■ **ACTIVITY**
Could you report every line from the entries that includes the word "Task"?

++++++

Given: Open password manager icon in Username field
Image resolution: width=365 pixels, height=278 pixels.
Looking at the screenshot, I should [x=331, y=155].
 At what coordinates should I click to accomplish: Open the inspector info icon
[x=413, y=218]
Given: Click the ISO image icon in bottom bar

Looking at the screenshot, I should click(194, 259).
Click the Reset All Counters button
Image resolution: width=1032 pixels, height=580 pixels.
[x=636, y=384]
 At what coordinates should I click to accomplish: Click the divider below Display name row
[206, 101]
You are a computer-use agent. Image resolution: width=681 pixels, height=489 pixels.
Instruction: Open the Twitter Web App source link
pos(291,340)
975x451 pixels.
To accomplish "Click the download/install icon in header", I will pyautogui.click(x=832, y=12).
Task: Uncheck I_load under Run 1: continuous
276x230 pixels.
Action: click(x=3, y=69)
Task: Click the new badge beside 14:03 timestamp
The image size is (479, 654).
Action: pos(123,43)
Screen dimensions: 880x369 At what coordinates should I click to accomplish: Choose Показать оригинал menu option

++++++

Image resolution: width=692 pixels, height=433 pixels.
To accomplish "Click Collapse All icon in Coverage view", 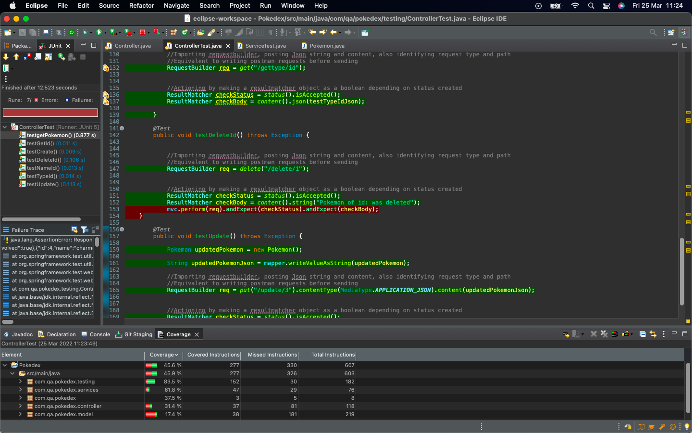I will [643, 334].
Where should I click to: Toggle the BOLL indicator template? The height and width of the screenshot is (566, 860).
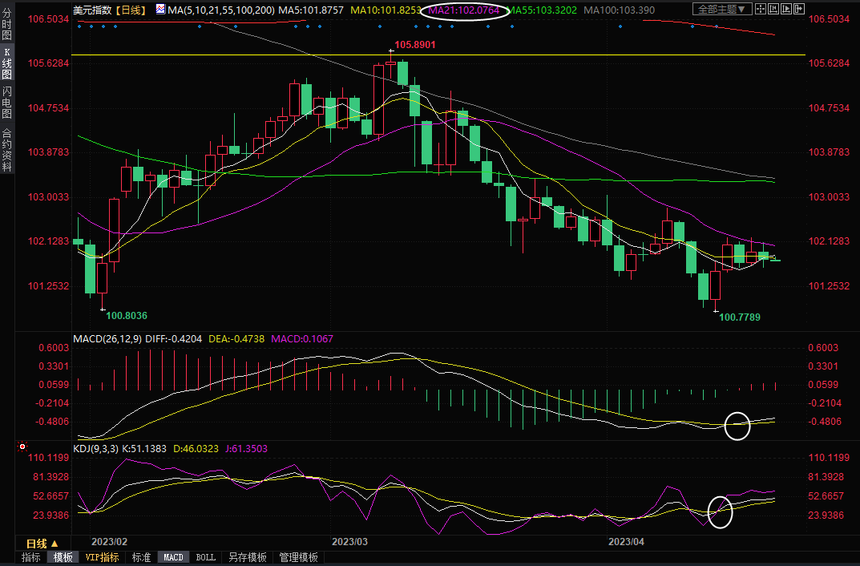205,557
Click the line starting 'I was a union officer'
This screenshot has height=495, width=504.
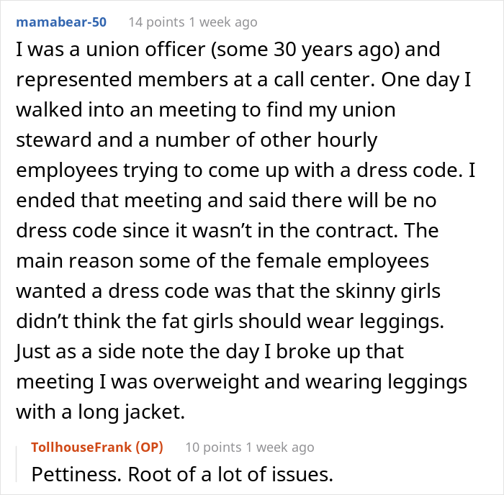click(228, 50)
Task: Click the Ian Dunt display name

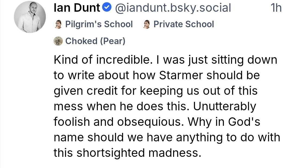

++++++

■ **WRITTEN RESPONSE**
Task: Uncheck I_load under Run 1: continuous
Task: Click the new badge beside 14:03 timestamp
Task: Click the Ian Dunt display name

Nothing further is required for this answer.